Not for everyone, but slowly becoming maybe for us.

Wednesday, December 5, 2007

Report on last night's sleep

He fell asleep in my arms watching that old old old "Rudolph" Christmas TV special. I put him in bed where he stayed asleep till midnight then got up and howled. I was not awake enough to try the Ferber plan, so he ended up in bed w/us--where we all slept great! Sigh! :) :) :)

Tuesday, December 4, 2007

Mommy Caved.

Well, last night I rocked him to sleep--he was out like a light. WITH his arms clenched around my shoulders every time I so much as shifted. I tried to put him in his crib 3x, and no dice--woke up and cried/screamed.

So I laid down on the floor w/him, on some blankets. He snuggled up to me and was out. Then I was out (thus foiling my own plan to try to pick him up and put him in bed)

At 1am, I woke up, and tried to move him to his bed. Didn't work. We went back to sleep.

I have 3 sleeping books ordered. I hope they come soon! I slept fine but missed my bed and my husband!

Monday, December 3, 2007

Help with sleeping issues, please...

To my fellow mommies who perhaps have been there:

We were doing just fine w/sleeping before last week. Before then, Owen would fall asleep w/one of us in our bed, and we'd move him to his bed w/o incident when we went to bed. Well, early last week he stopped that nonsense--his little head would pop up and he'd sit and try to crawl around. This would go on for as long as we let it.

So, then I started putting him in his bed first. He absolutely screams. Cries. Kicks. Tears and everything. The first night it took nearly an hour to get him to sleep. After that it was like 20 minutes each time. Not bad but exhausting for all of us. And at the same time, he's started waking up in the night howling. If I go in there, I find him sitting up or on his knees with his hands on the railing, just wailing. Last night was the worst (hence my plea for help)--he howled for 45 min. and I finally went in there. I took him out and rocked him to sleep--three times. Every time I got up he'd wake up, till the last time. (I think that was from sheer exhaustion.)

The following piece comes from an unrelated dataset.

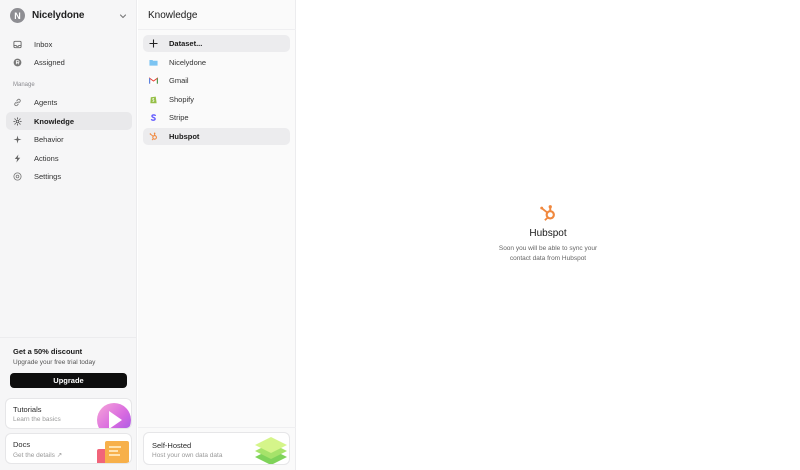 The width and height of the screenshot is (800, 470). Describe the element at coordinates (154, 118) in the screenshot. I see `stripe-icon` at that location.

He's never let me rock him since about a month after we can home (he came home 1 Aug.). He'd sit up and twist and at that time, wanted to just be in our bed lying down to fall asleep. So rocking seems to work. But I do not want to do this at 2am. I'll do it when he goes to bed, if that works!

Has anyone else come up against this issue? Any input? If so, email me or post a comment here!

Two things we think it could be:
-teething--he has 4 coming in altho he doesn't act like they bother him AT ALL during the day

-separation anxiety

But we're just not sure. Any thoughts? Thanks!